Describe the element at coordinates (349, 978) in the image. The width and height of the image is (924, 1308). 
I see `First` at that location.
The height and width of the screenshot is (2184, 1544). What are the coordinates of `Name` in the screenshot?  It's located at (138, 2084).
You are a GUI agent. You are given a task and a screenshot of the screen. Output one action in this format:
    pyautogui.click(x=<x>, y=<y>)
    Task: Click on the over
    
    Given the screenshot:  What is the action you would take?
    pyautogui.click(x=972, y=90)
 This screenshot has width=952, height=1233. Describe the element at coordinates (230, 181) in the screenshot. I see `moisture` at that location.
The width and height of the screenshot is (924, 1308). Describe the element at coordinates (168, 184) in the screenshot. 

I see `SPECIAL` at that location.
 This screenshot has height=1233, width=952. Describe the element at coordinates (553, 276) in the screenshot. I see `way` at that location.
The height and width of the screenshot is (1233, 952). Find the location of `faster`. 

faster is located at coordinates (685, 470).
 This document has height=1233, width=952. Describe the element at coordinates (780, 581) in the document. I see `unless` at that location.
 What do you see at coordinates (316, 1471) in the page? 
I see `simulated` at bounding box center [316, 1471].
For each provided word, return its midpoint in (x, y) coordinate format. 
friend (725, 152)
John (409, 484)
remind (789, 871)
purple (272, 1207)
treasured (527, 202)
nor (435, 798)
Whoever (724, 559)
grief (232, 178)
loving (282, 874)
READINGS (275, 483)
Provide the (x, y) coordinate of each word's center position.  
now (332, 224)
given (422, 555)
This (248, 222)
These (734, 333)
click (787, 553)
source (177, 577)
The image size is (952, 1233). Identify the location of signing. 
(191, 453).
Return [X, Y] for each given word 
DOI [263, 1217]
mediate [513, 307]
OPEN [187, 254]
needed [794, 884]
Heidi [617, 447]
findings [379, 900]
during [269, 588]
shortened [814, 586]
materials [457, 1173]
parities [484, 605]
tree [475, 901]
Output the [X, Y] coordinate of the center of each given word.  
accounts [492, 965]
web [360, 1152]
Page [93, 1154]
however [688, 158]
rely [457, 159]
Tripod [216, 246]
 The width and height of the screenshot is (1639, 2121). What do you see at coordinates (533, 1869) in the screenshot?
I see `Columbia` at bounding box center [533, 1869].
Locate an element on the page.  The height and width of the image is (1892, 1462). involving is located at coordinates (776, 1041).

▶ [What you will do]:
Between the lines holding "mediate [513, 307]" and "rely [457, 159]", inclusive, change "coordinate" to "location" and give those lines again with nothing else altered.

▶ [Solution for this problem]:
mediate [513, 307]
OPEN [187, 254]
needed [794, 884]
Heidi [617, 447]
findings [379, 900]
during [269, 588]
shortened [814, 586]
materials [457, 1173]
parities [484, 605]
tree [475, 901]
Output the [X, Y] location of the center of each given word.  
accounts [492, 965]
web [360, 1152]
Page [93, 1154]
however [688, 158]
rely [457, 159]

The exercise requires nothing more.